- _What is being asked_
Which lines below include "will"? Copy them all.

═══

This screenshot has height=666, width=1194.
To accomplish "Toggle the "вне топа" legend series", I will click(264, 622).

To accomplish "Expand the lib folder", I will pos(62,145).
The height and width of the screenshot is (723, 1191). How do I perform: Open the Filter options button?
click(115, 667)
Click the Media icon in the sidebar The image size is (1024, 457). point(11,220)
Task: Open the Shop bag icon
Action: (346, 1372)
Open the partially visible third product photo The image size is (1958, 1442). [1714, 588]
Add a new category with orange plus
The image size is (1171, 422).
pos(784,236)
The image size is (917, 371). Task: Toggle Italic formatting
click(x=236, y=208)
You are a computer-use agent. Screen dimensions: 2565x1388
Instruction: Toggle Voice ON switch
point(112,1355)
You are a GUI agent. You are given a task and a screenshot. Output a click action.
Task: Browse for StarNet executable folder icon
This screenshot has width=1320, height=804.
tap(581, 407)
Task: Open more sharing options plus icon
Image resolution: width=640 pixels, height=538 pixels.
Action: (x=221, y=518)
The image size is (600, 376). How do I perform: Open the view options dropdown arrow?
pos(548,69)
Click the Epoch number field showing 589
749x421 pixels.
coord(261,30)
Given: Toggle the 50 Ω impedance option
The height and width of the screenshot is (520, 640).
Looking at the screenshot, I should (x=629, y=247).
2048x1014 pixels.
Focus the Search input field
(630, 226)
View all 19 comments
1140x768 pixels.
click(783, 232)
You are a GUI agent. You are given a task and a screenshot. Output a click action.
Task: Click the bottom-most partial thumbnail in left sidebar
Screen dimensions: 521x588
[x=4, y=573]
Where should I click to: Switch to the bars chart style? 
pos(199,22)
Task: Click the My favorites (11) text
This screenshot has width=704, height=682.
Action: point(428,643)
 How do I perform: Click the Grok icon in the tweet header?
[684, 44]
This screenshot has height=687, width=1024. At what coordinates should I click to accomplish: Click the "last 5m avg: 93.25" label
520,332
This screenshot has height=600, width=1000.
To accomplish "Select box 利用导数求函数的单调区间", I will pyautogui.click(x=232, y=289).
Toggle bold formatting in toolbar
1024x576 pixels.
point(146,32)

═══

- _Solution to this exercise_
To accomplish "Toggle the "вне топа" legend series", I will click(264, 622).
To accomplish "Expand the lib folder", I will pos(62,145).
To accomplish "Select box 利用导数求函数的单调区间", I will pyautogui.click(x=232, y=289).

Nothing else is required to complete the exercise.